■ Excerpted data:
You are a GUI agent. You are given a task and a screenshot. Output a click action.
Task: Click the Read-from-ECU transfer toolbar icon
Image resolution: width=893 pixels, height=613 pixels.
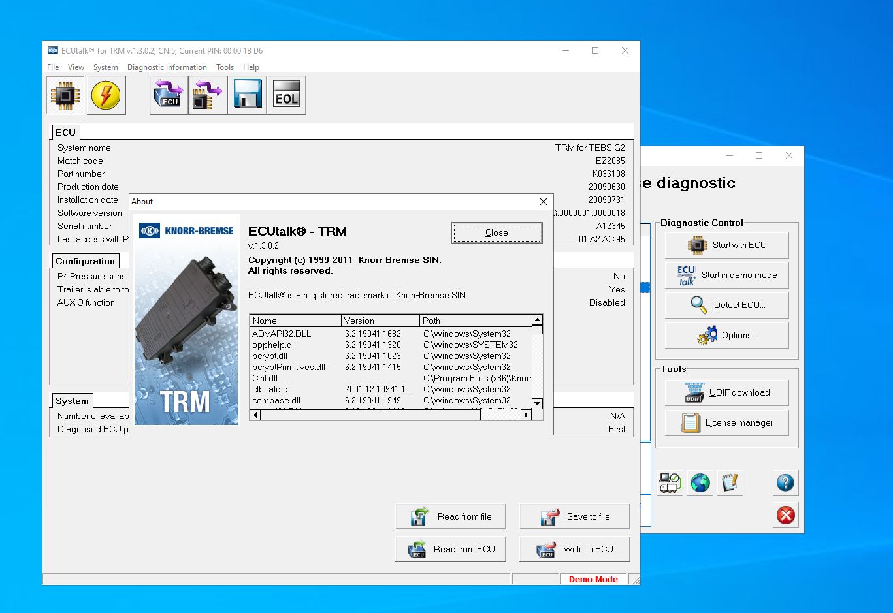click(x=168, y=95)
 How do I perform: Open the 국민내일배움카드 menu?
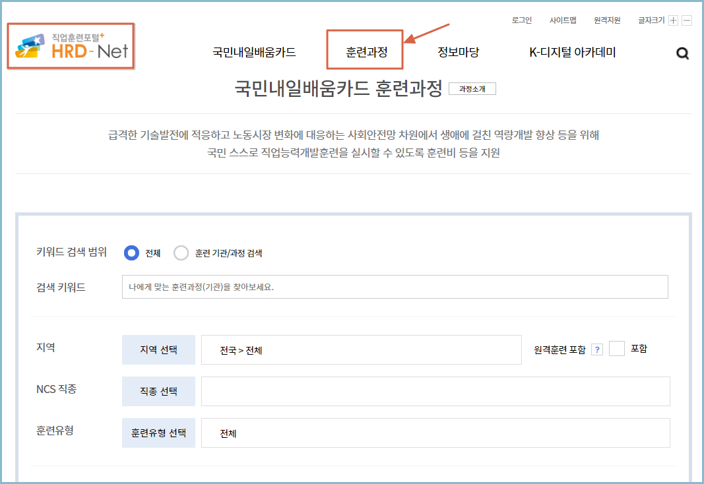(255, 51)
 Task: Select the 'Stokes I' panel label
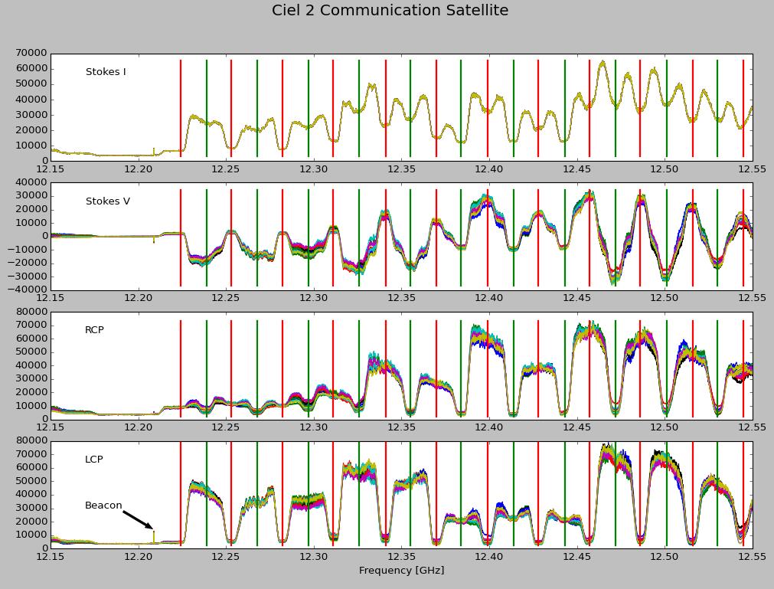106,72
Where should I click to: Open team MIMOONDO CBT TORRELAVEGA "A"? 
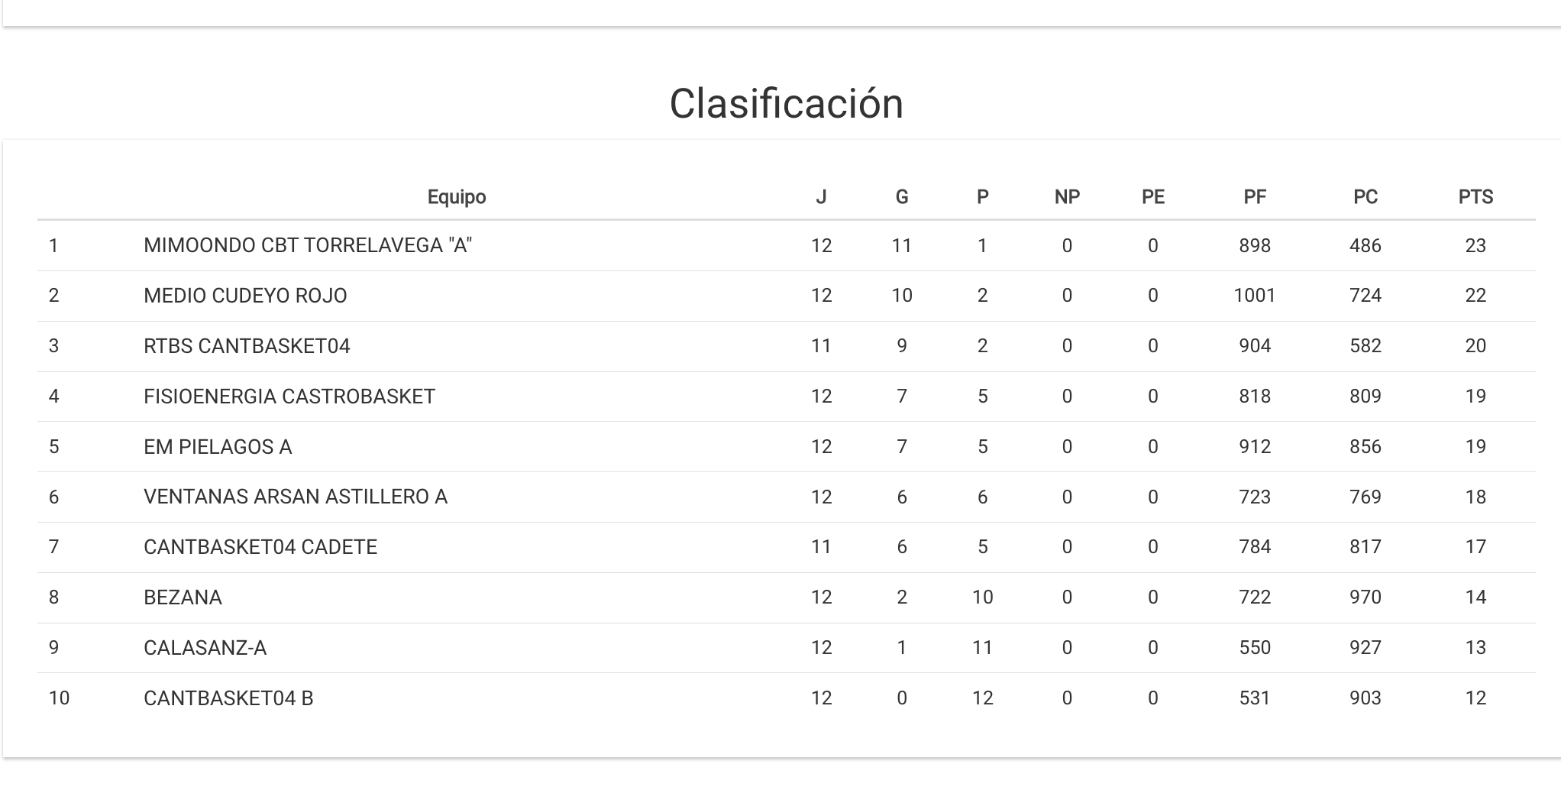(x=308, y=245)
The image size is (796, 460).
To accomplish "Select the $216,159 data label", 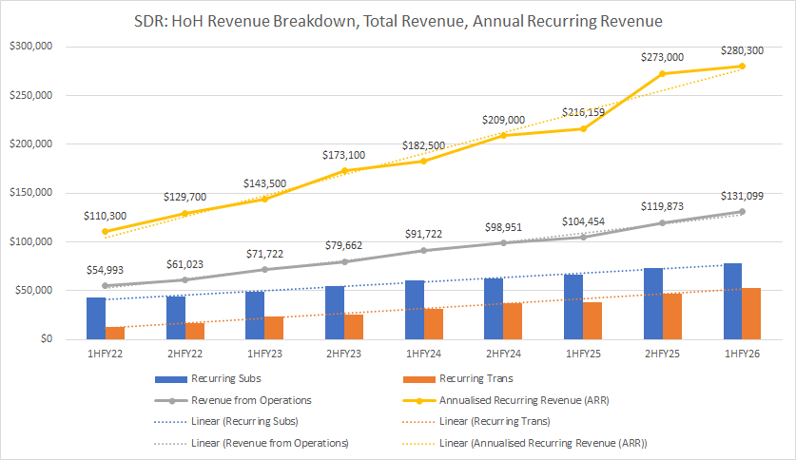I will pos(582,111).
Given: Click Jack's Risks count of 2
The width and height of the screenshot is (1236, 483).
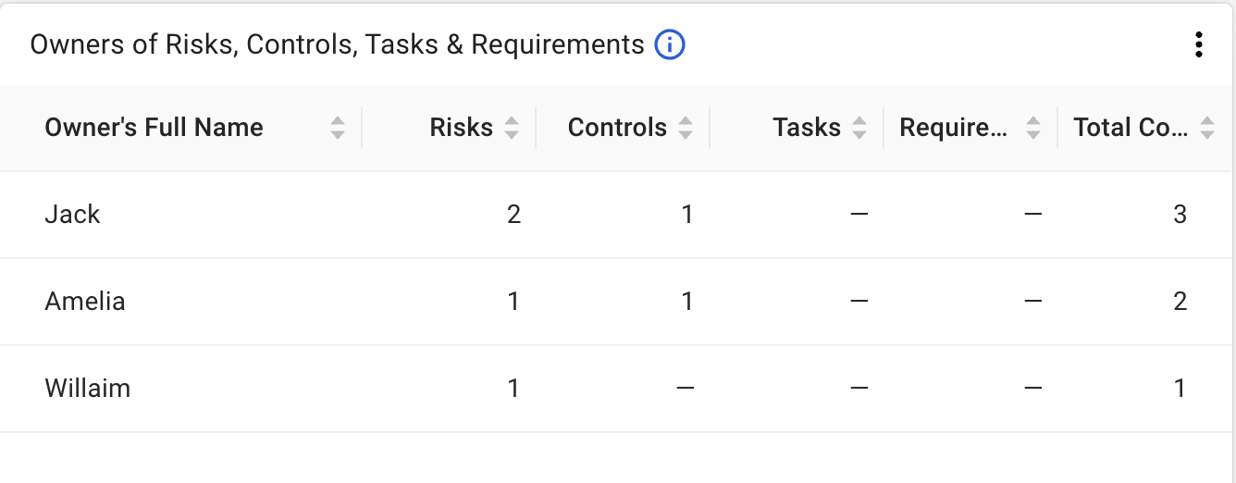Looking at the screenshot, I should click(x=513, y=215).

--

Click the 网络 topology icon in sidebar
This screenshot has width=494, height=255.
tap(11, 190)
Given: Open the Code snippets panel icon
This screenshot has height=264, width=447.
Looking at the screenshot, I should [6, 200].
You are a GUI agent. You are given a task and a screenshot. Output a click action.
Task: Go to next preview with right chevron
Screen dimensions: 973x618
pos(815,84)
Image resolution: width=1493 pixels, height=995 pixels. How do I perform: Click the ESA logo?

--

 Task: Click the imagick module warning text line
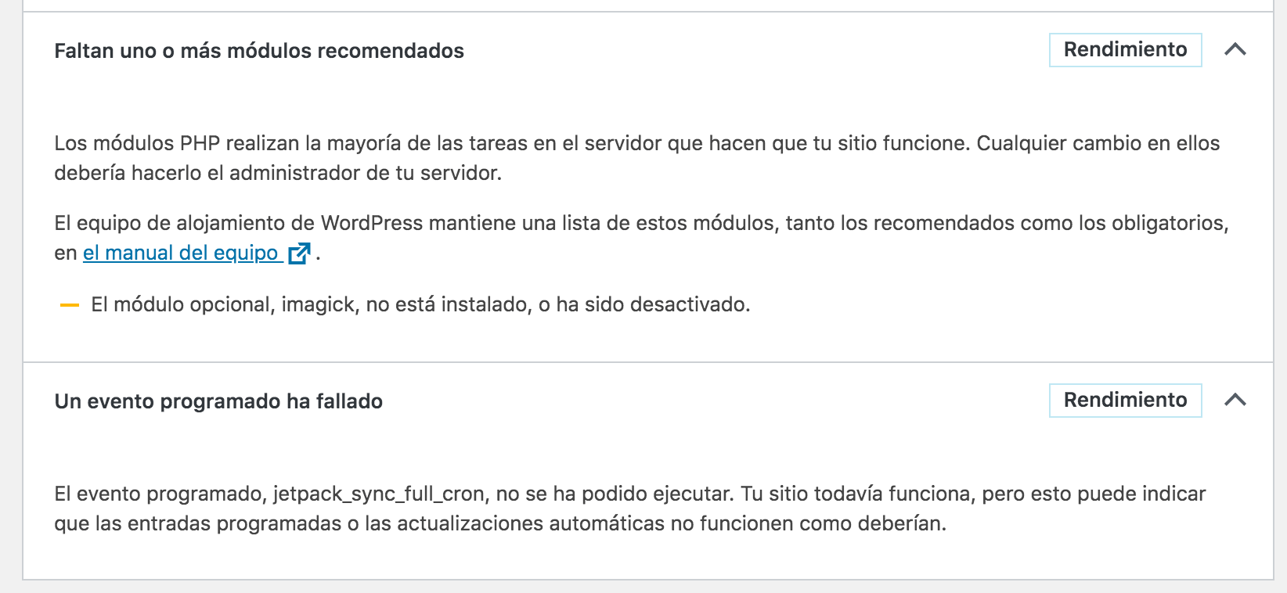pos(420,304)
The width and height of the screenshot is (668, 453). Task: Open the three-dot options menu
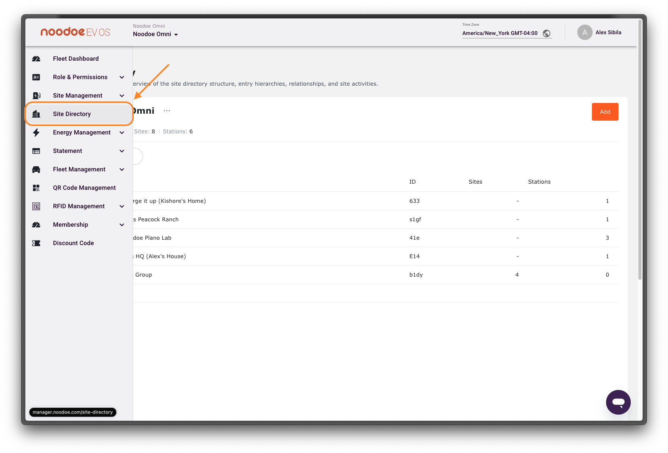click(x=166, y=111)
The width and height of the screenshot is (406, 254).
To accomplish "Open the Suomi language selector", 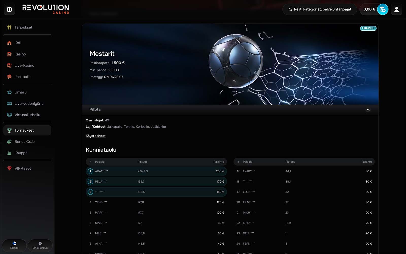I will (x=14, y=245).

■ Requirement: From the data above, output exactly the lines between the one containing "Given: Open the Code snippets panel icon" and the one containing "Image resolution: width=1493", counting both of them.

■ Worked solution:
Given: Open the Code snippets panel icon
This screenshot has height=264, width=447.
Looking at the screenshot, I should [6, 200].
You are a GUI agent. You are given a task and a screenshot. Output a click action.
Task: Go to next preview with right chevron
Screen dimensions: 973x618
pos(815,84)
Image resolution: width=1493 pixels, height=995 pixels. How do I perform: Click the ESA logo?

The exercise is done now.